A few months after I bought the house, I bought a water filter to install under the sink for a drinking faucet. Installation was pretty simple. Disconnect a water line and put a T-fitting in to split the water between the regular faucet and the new one.
Installing the filter element into the fittings was where I ran into an issue. It didn’t seat in all of the way, so it had a leak. I pulled it apart and found some plastic flash around the inside of the fitting. That happens when the mold wasn’t properly sealed and a small bit of plastic leaks into the crack.
I have my trusty Buck knife out, so I open it up and start to scrape away the flash. Maybe about half way through, the knife blade folds closed into my finger. I keep my knife blades VERY sharp, so it cuts down to the bone.
As blood starts to pour out, I instinctually grab my finger to put pressure on it. I walk around the kitchen island to where the paper towels are and pull one off the roll. I take my hand off my finger and blood runs everywhere. I feel woozy. I wrap my finger with the paper towel.
As I walk down the hallway, I start to feel light headed. I get to the end, the boy’s door is on the left. My ex was in there snuggling him to sleep. I knocked on the door and said I needed help. It took her a minute to answer the door. I was holding my finger pretty tight. I repeated that I needed help. She had to use the restroom.

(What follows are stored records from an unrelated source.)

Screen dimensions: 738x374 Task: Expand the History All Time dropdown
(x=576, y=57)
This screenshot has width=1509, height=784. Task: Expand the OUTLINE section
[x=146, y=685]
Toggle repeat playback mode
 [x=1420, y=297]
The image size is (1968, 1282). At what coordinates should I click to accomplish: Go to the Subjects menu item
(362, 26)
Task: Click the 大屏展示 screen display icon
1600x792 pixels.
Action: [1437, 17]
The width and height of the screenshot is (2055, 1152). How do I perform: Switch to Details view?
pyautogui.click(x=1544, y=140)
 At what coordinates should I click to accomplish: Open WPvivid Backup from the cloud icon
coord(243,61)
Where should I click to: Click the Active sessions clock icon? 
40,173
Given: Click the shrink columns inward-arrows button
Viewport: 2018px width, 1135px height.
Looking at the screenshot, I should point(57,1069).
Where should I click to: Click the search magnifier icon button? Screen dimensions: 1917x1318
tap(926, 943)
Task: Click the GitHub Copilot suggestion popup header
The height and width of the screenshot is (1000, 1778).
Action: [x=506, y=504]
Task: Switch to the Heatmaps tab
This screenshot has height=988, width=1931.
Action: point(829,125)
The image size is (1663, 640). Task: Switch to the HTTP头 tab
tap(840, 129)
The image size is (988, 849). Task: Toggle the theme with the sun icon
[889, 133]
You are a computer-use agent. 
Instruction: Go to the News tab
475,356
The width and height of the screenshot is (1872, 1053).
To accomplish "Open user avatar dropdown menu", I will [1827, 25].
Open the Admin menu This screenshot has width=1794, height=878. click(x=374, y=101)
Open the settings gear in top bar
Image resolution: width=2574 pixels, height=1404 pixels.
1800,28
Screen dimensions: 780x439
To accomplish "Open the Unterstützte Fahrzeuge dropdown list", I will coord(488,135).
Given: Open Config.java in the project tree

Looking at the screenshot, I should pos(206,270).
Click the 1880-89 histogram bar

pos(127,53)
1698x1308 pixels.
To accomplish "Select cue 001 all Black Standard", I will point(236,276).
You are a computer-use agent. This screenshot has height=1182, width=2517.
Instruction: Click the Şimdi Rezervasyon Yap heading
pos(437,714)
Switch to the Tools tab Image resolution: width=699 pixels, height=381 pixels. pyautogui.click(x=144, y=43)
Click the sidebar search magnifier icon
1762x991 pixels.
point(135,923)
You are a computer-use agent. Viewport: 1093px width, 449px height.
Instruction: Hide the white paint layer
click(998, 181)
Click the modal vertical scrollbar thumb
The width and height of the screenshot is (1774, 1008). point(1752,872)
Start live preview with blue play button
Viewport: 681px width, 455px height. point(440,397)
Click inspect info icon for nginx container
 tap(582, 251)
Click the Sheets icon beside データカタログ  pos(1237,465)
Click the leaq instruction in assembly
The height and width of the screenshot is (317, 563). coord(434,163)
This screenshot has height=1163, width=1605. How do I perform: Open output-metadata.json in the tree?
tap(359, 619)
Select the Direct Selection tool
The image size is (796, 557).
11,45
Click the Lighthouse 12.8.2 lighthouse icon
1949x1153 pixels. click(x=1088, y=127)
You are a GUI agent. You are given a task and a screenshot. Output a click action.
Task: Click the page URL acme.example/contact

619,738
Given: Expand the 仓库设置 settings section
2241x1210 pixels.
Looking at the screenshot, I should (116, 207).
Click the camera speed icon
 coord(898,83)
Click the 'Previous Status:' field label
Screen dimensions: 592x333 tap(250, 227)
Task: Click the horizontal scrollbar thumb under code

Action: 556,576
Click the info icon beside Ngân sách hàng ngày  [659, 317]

I don’t think I made it out of the hallway. I know I passed out. I came to on the couch. I went back out. And then I’m on the floor in the mudroom. EX is there and standing over me. I ask to be taken to the emergency room. She tells me I have to drive myself. “I just put the boy to bed, we’re not getting him up”.
Gobsmacked. Confused. Weak. Very nauseated. I’m unsure of what to do. I am not in a way to drive myself anywhere. Why couldn’t we get the boy up. Why would this not constitute an emergency. Why would she think I could drive myself after watching me pass out. We glue and tape it shut. It’s not the help I needed but it’s what I get.
I still don’t have good feeling in that finger. It occasionally hurts for whatever reason. It’s likely just the emotional pain from the event.